Jessica Simpson Shares 'Unrecognisable' Photo To Honour 4 Years Of Sobriety

"I didn’t respect my own power," the singer and fashion mogul wrote of the image, taken in 2017.
Jessica Simpson
Jessica Simpson
Amy Sussman via Getty Images

Jessica Simpson commemorated a special ― and deeply personal ― milestone this week: her fourth year of sobriety.

The singer and fashion mogul acknowledged the occasion with a throwback photo of herself on social media that she described as “unrecognisable”.

The image, Jessica explained, captured the “very moment” in 2017 when she decided “to take back my light, show victory over my internal battle of self respect, and brave this world with piercing clarity.”

“Personally, to do this I needed to stop drinking alcohol because it kept my mind and heart circling in the same direction and quite honestly I was exhausted,” she wrote. “I wanted to live as a leader does and break cycles to advance forward ― never looking back with regret and remorse over any choice I have made and would make for the rest of my time here within this beautiful world.”
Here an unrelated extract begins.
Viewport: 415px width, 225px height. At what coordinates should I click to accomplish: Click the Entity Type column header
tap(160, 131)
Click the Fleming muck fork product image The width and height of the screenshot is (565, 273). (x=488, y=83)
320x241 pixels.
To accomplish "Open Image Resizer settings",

Later in the post, Jessica said she couldn’t believe four years had passed since the photo was taken, but stressed that the seemingly shorter passage of time was, ultimately, “a good thing”.
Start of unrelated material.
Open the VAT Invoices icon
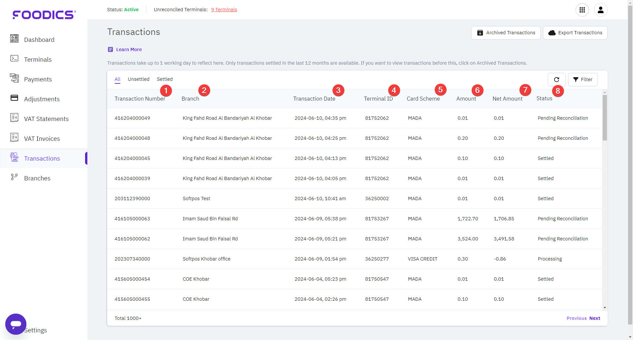(x=14, y=138)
“The real work that needed to be done in my life was to actually accept failure, pain, brokenness, and self sabotage,” she wrote. “The drinking wasn’t the issue. I was. I didn’t love myself. I didn’t respect my own power. Today I do.”

Jessica previously opened up about the incident ― as well as her decision to seek addiction treatment ― in her 2020 memoir, Open Book. Much of that dependency, she said, stemmed from her efforts to “self-medicate with alcohol and stimulants” in response to the sexual abuse she suffered as a child.
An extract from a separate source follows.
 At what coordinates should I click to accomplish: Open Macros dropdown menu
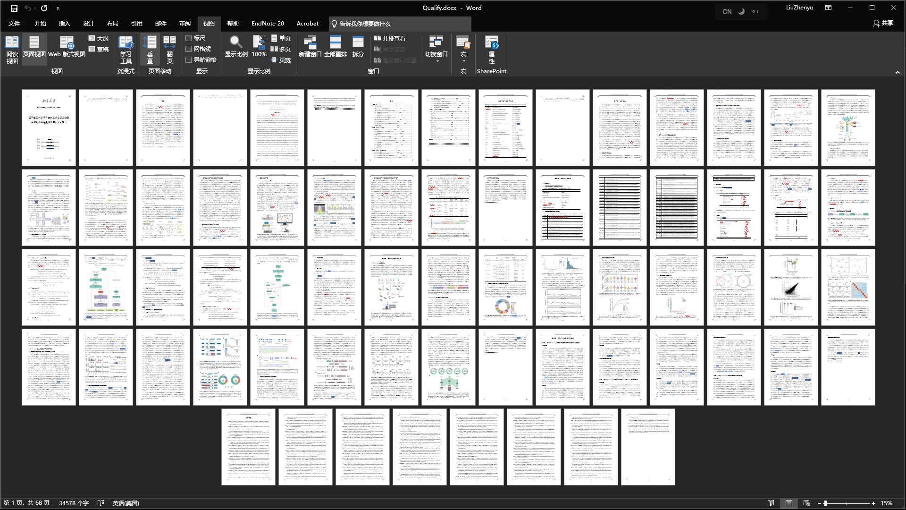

On the morning of Halloween in 2017, she began drinking at 7 am, shortly before she and husband Eric Johnson were due to attend a school assembly for their daughter, Maxwell, she said. By the time evening fell, she was too drunk to go trick-or-treating with her kids, and missed her own Halloween party. She spent much of the next day in seclusion.

“I am ashamed to say that I don’t know who got them into their costumes that night,” she said. “I slept in, afraid to see them, afraid I had failed them. I hid until they left, then drank.”